As the subtitle, “A Mostly Scientific Investigation,” suggests, Burdick, a staff writer at The New Yorker and a National Book award finalist for his first book, Out of Eden: An Odyssey of Ecological Invasion, addresses the fascinating subject of our concept of time from primarily (but not entirely) a scientific perspective.

Certainly some of the most intriguing aspects of the work are its exploration of accurate time (it’s more complicated than you might think) as well as interviews with scientists, including developmental psychologist David Lewkowicz, who has studied how infants begin to recognize when things happen together in time. Another section introduces readers to John Wearden, a British psychologist who has spent three decades trying to unravel how humans perceive time. In between Burdick explores the work of St. Augustine, Stephen Hawking, H.G. Wells and lesser known figures, including a French geologist named Michel Siffre who subjected himself to underground experiments to see how he would fare without knowing the time (not so well).

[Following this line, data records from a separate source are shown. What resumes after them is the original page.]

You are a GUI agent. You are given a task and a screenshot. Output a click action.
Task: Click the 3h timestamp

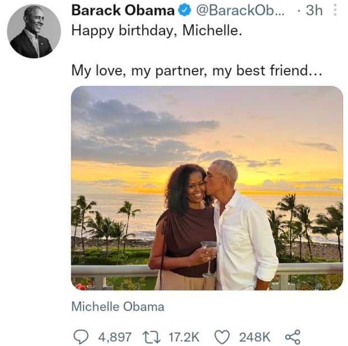point(314,10)
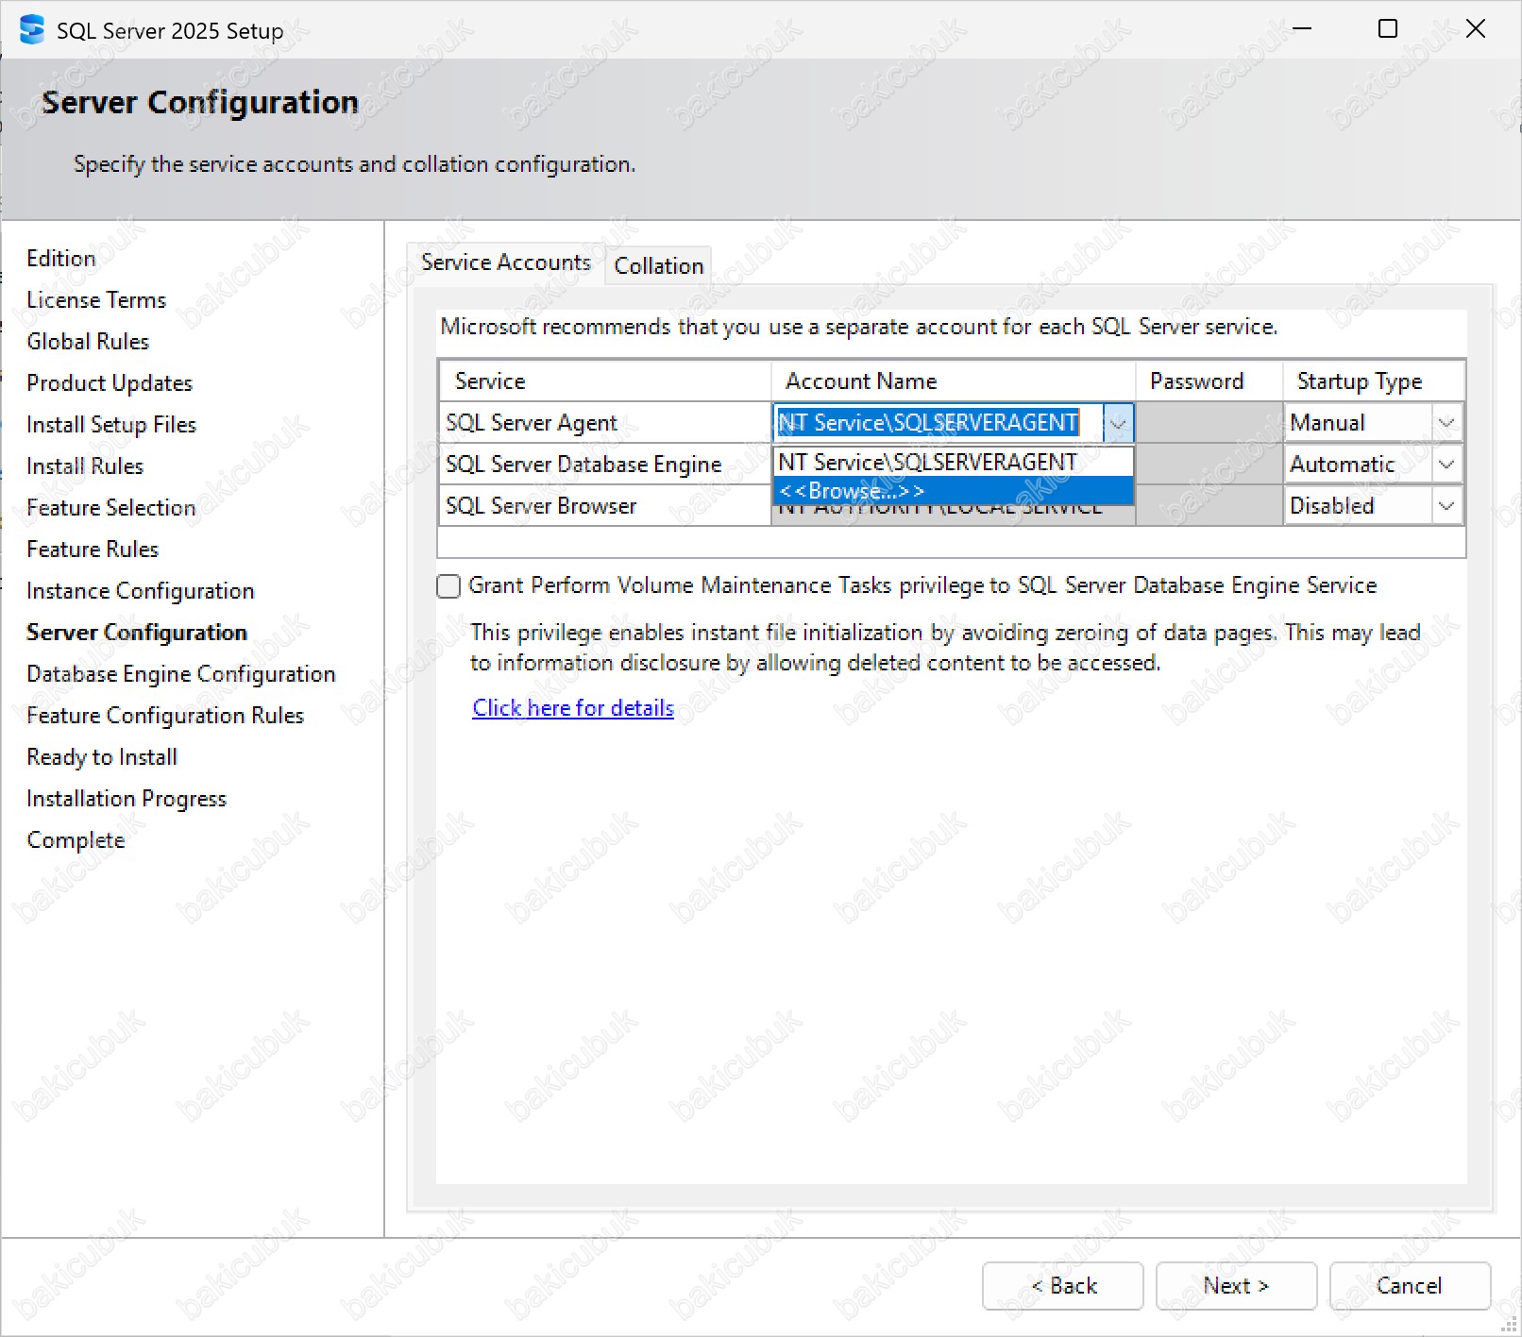Image resolution: width=1522 pixels, height=1337 pixels.
Task: Select the Service Accounts tab
Action: pyautogui.click(x=505, y=262)
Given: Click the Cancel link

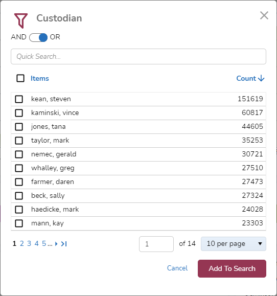Looking at the screenshot, I should [177, 268].
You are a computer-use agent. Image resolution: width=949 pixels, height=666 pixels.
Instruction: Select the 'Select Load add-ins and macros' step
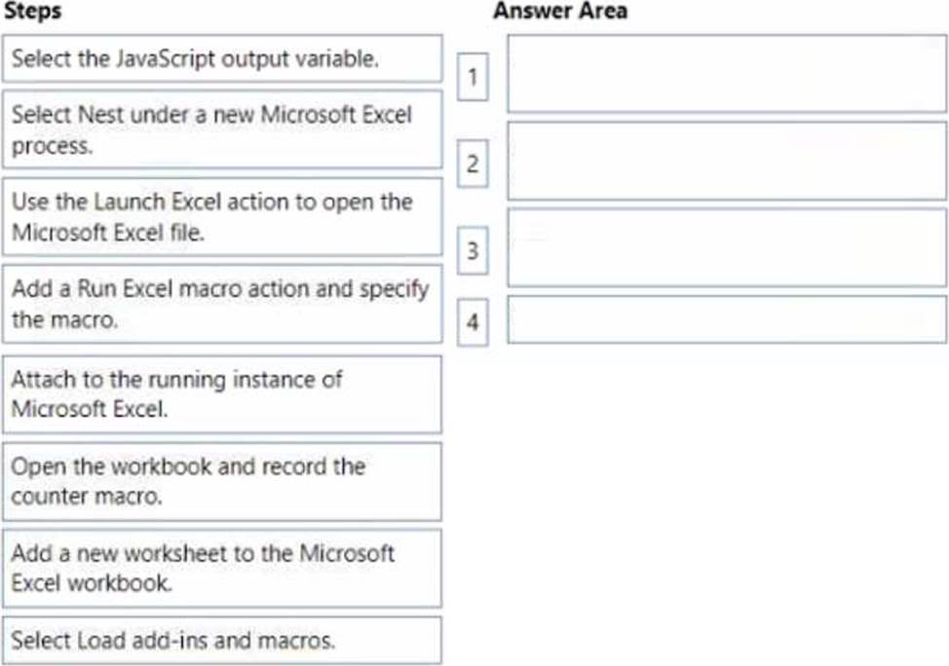pos(222,640)
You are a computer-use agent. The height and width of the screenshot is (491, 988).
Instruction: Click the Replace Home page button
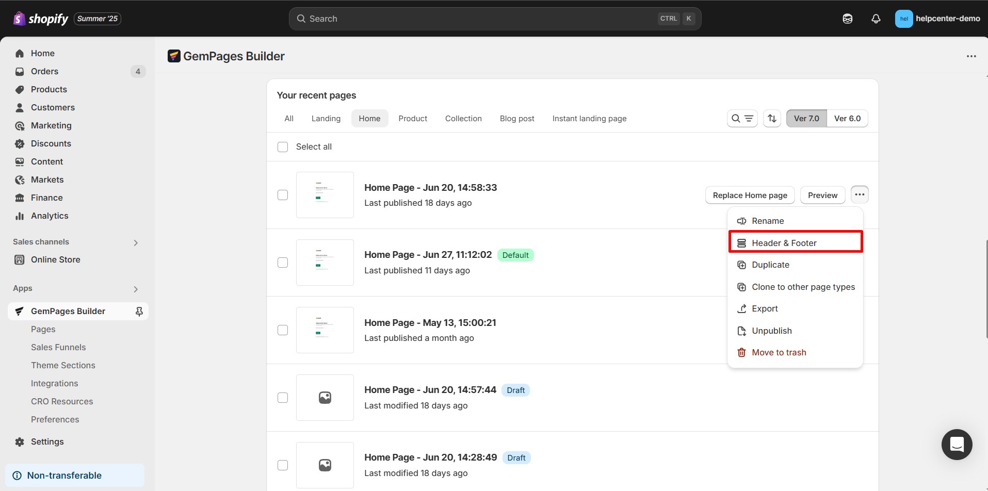pyautogui.click(x=750, y=195)
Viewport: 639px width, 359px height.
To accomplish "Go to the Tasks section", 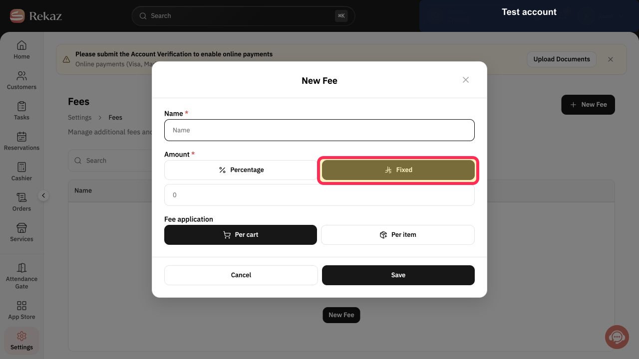I will (x=21, y=111).
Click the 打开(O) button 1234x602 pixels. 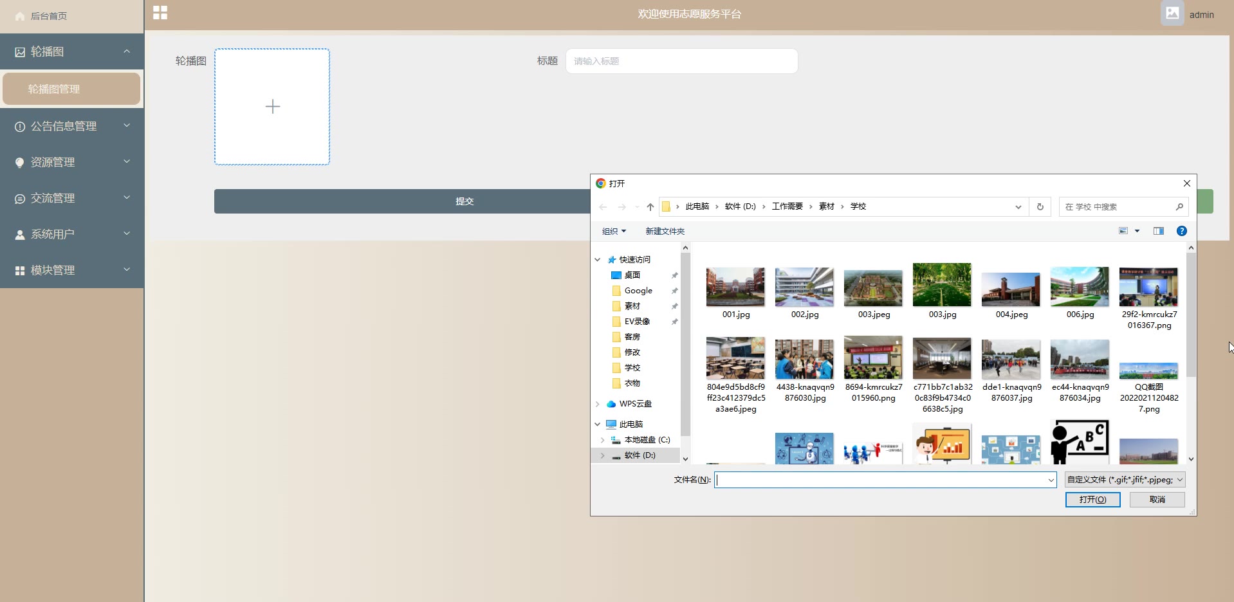(1092, 500)
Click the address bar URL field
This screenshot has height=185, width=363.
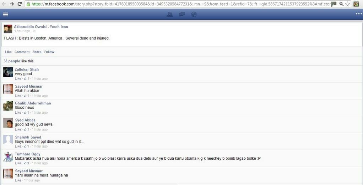click(x=178, y=4)
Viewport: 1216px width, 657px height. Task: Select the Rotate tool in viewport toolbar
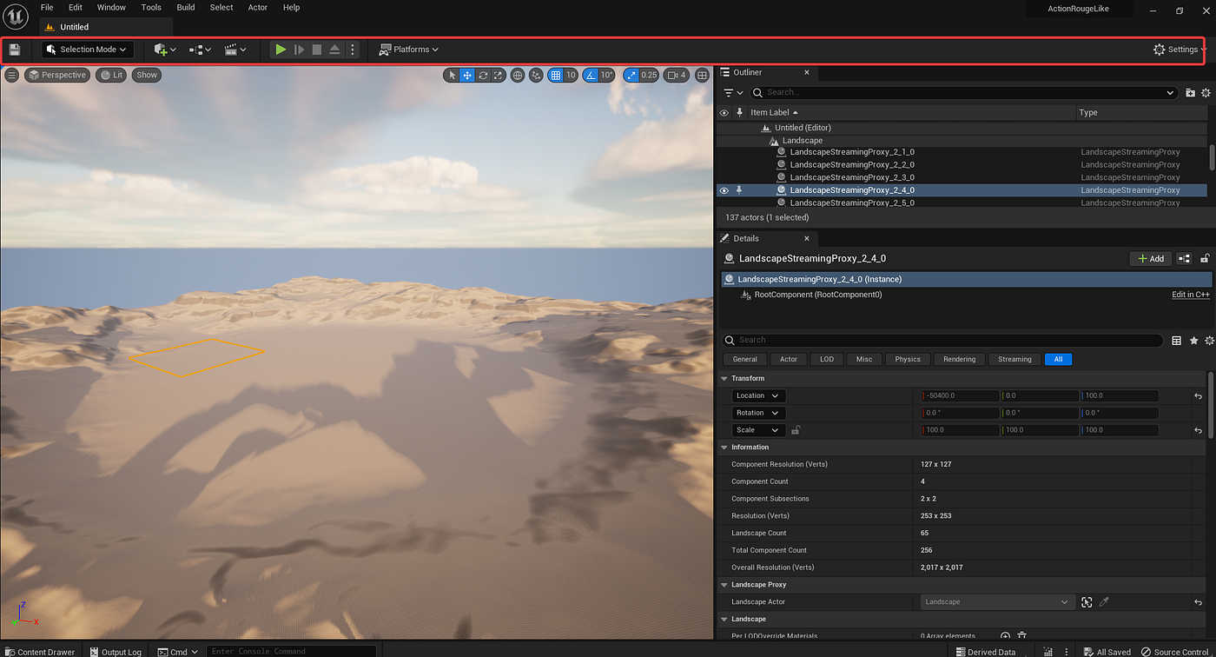point(483,75)
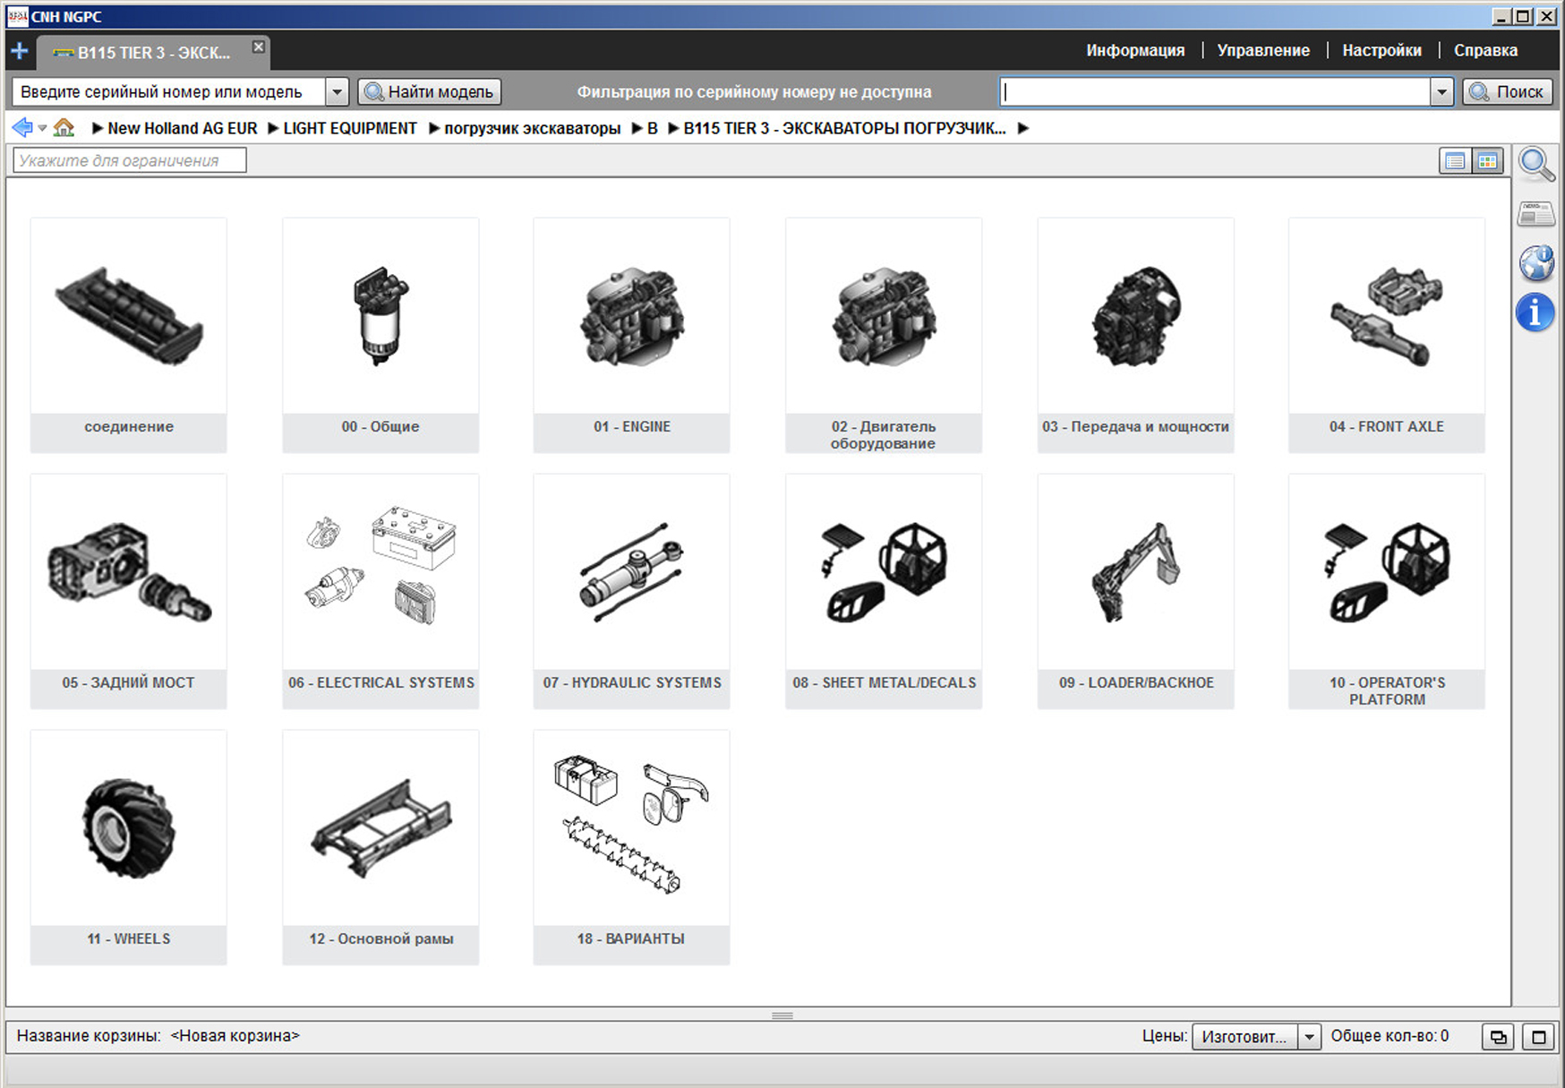Switch to thumbnail grid view
The image size is (1565, 1088).
pyautogui.click(x=1487, y=161)
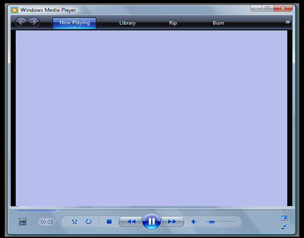Click the seek progress bar
This screenshot has height=238, width=304.
tap(151, 209)
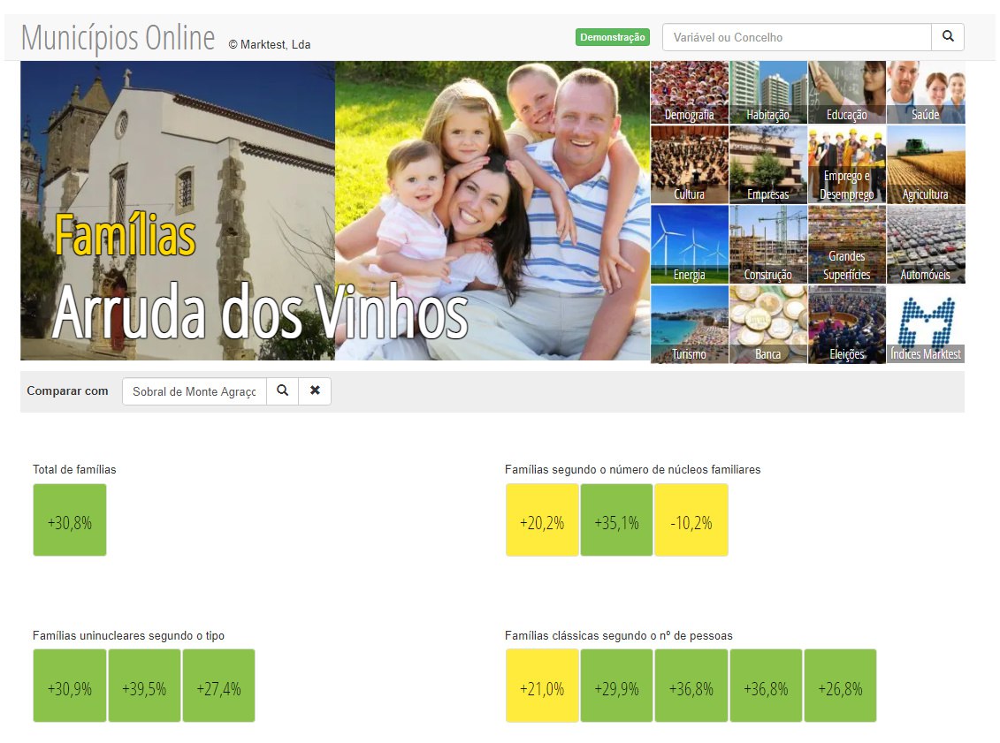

Burdick begins his far-ranging account at a moment we can all recognize: waking in the night to the ticking of a clock and an “understanding that time moves in one direction only.” For, inevitably, it is hard to think about time without reflecting on our own lives. And Burdick does not shy away from that. One of the marvels of Why Time Flies is the grace with which the author weaves into the narrative his own experience as a writer and father of twin sons.

Burdick has created something unique and quite wonderful here, a book sure to be savored by armchair philosophers, avid readers of science, and just about anyone who’s wondered, “Where did the time go?”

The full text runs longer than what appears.